▸ Exercise goal
I need each line of the entries below that includes the string "accomplish".
-=-=-=-=-
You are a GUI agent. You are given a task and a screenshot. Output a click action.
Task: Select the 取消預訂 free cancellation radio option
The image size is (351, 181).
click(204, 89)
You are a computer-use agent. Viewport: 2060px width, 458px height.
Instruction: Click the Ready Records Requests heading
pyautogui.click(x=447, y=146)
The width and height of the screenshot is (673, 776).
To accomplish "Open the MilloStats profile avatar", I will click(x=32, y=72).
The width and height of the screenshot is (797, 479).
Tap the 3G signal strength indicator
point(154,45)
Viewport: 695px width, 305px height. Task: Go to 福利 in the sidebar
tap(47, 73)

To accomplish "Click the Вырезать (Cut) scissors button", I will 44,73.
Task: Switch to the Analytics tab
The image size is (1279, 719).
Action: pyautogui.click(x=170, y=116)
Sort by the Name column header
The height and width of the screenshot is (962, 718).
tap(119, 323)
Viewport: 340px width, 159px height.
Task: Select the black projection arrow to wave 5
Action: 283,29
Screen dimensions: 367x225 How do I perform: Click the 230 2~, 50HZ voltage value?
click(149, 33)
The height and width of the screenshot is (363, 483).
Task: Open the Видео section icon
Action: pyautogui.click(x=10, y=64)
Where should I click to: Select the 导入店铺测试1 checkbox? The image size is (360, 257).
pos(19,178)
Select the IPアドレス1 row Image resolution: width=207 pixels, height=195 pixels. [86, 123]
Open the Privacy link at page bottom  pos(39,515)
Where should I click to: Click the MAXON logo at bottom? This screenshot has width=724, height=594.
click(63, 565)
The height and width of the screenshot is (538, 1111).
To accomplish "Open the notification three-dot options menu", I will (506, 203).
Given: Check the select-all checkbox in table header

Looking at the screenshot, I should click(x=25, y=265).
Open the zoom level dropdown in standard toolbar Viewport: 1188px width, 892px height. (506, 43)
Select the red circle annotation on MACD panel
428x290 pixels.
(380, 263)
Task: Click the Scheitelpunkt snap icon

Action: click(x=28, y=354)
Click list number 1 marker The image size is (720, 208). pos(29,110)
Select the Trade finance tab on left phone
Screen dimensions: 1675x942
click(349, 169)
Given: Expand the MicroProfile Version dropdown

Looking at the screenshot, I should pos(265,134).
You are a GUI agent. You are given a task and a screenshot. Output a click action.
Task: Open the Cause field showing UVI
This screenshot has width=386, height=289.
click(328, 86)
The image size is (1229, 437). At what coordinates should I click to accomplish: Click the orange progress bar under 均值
-=-=-=-=-
▸ Answer space
To accomplish "Open the MilloStats profile avatar", I will click(x=32, y=72).
To accomplish "Click the Вырезать (Cut) scissors button", I will 44,73.
To accomplish "Open the notification three-dot options menu", I will (506, 203).
The image size is (1229, 437). At what coordinates should I click to accomplish: Click the orange progress bar under 均值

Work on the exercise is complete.